Once upon a time, high schools offered some kind of traditional shop class — wood, metals, or both — as an elective to expose young people to tradework. As for the students who signed up, maybe they wanted to be a welder, a woodworker, a machinist, or some other kind of trade worker.
When you look back 30 years ago or so, it was evident that some of those kids would go into those traditional trades, and another group of more science-oriented kids might be interested in the engineering aspects of those same fields. It was an either-or situation, and educators didn’t do a lot to inspire careers in the trade industry.

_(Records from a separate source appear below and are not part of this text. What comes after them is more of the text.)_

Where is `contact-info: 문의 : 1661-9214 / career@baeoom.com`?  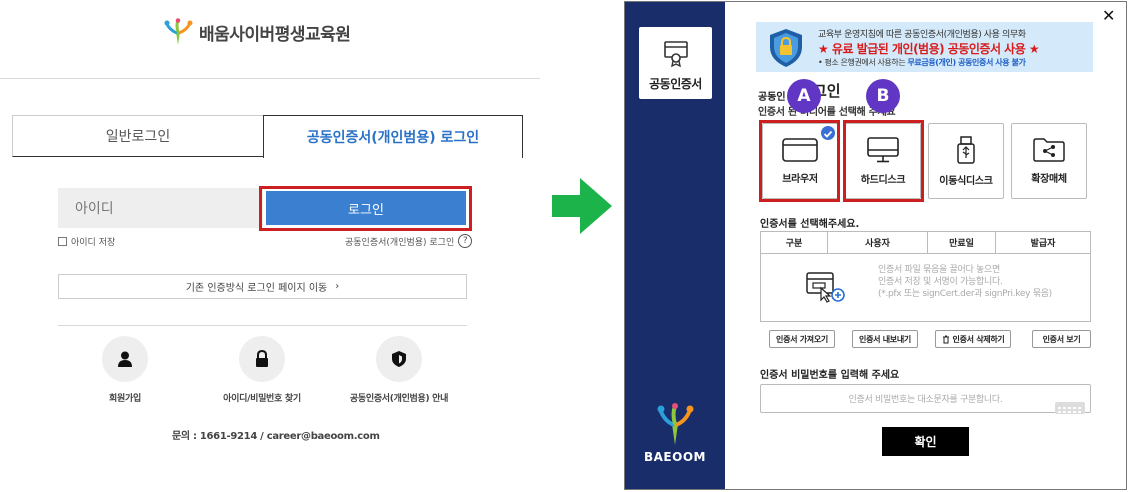 contact-info: 문의 : 1661-9214 / career@baeoom.com is located at coordinates (276, 436).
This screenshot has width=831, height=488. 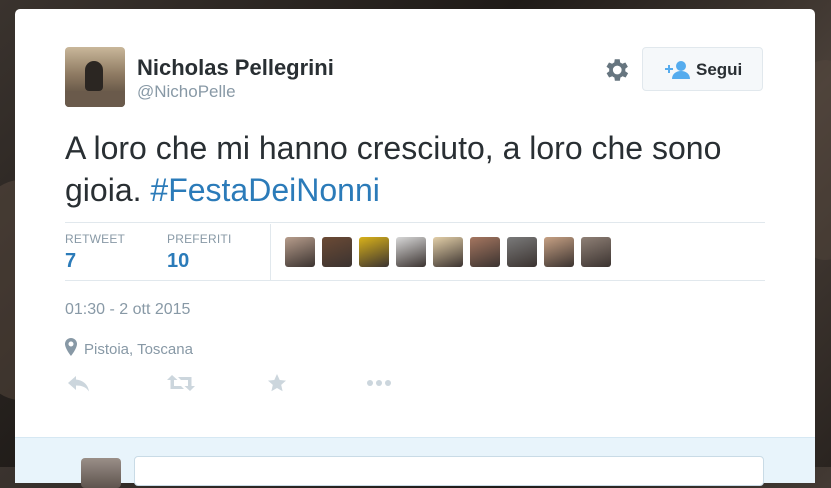 What do you see at coordinates (270, 252) in the screenshot?
I see `stats-divider` at bounding box center [270, 252].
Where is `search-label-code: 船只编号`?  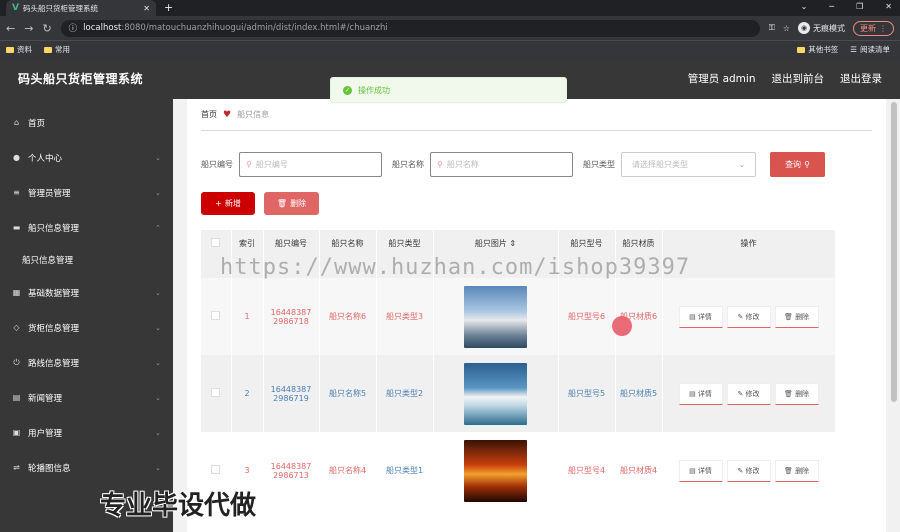 search-label-code: 船只编号 is located at coordinates (217, 164).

Part of the problem was that everyone thought foreign companies would “catch up” or “pass-up” the U.S. in terms of technology and everything else. But now, it’s become obvious that we’ve maintained an advantage over foreign competition. Now, overall, we’re in a period of growth, especially for the next generation of metals manufacturing engineers — jobs that combine the best of those two seemingly separate worlds established so long ago: trade, and engineering.
Back in the day, high-school shop classes were one of the most inspirational experiences for young people interested in pursuing engineering or trade work. But unfortunately, when budgets (and curriculum) get cut, they were the first classes to go. All of those classes — which teach young people how to make things that people buy, design, engineer, or manufacture — are so important, when you take them out of the curriculum, young people aren’t left with any real inspiration tied to those fields. Beyond classroom experience, there isn’t much opportunity at that age to try on a new hobby.

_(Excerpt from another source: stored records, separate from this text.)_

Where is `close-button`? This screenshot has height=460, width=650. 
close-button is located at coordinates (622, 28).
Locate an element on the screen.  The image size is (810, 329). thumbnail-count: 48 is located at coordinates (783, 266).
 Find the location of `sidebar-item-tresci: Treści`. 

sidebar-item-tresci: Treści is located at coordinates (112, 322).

The good news is, in the last five years or so, the need for people in tech-related trades has grown stronger than ever. So long as there is technology and industry, we will continue to need to build things, manufacture things, design, and engineer things. As we move further into the 21st century, there’s an infiltration of technology, and just as it’s infiltrated our lives, it’s infiltrated our industries. The use of robotics to run efficient operations has been part of the success story of American manufacturing. For years, there was a vacuum of people going into those fields, because they weren’t given exploratory or experiential opportunities in high school. Now, the tides are changing. And what the rapidly changing world needs more than anything is a diversity of people across all fields of study.
Opportunities on the rise
The reason it’s so critical that we have people enter into this field is because it’s growing exponentially. As an added perk, it’s fun — and by the way, it pays well, too! After decades of decline, we’re starting to see the resurgence of interest return to the world of manufacturing. It’s a feel-good story: Metals manufacturing is alive and well, robust and fun, and there are long careers to be had. From welders and machinists to engineers, industries like ours offer a full spectrum of opportunities, from working with your hands to working with your mind, and everywhere in between.